### Task directions
Print everything in the listing from the line containing "Click the female symbol on Magic Girl's card" down to the line containing "pos(539,328)", both lines included, without altering any characters.

### Material shown

____________________

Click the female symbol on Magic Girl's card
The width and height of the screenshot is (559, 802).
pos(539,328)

____________________

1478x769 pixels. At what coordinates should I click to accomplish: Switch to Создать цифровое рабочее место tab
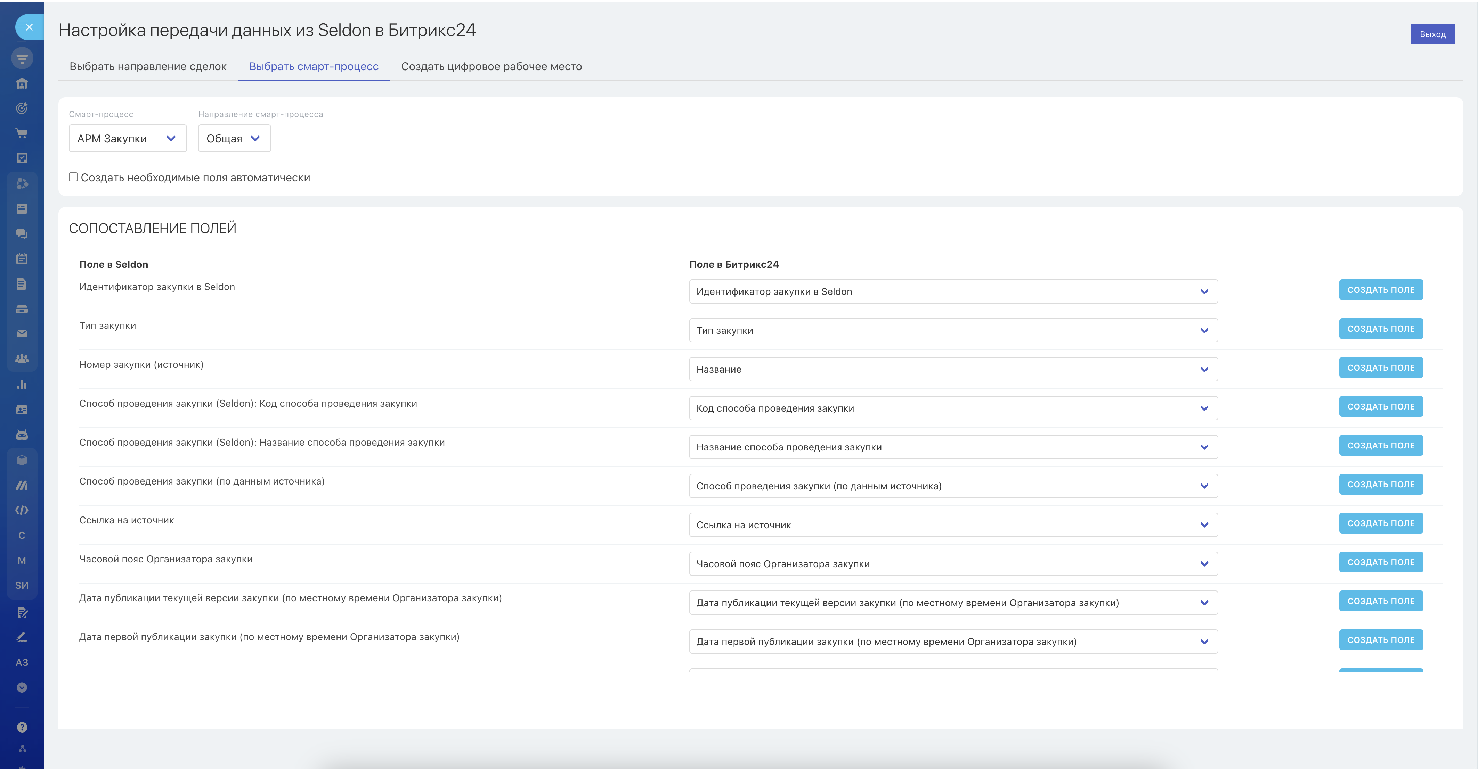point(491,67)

____________________

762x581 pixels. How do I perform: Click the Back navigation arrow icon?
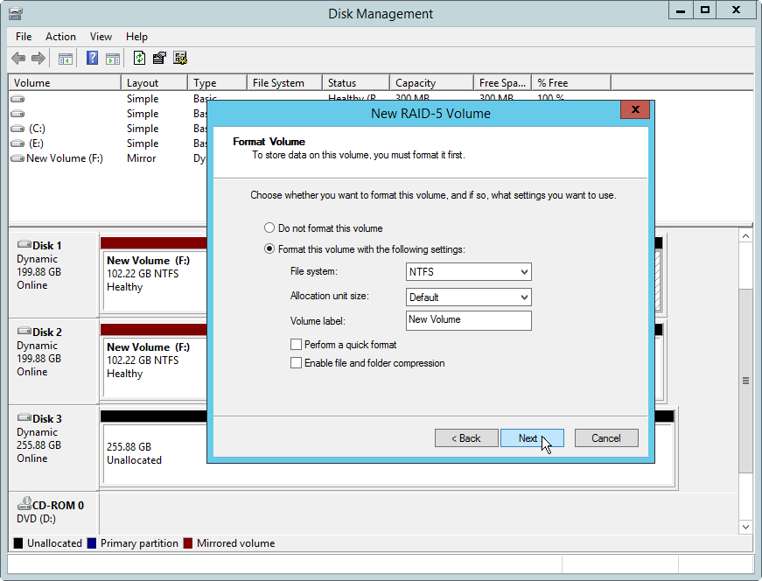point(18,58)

____________________

### Result for this exercise
Click the female symbol on Magic Girl's card
The width and height of the screenshot is (559, 802).
pos(539,328)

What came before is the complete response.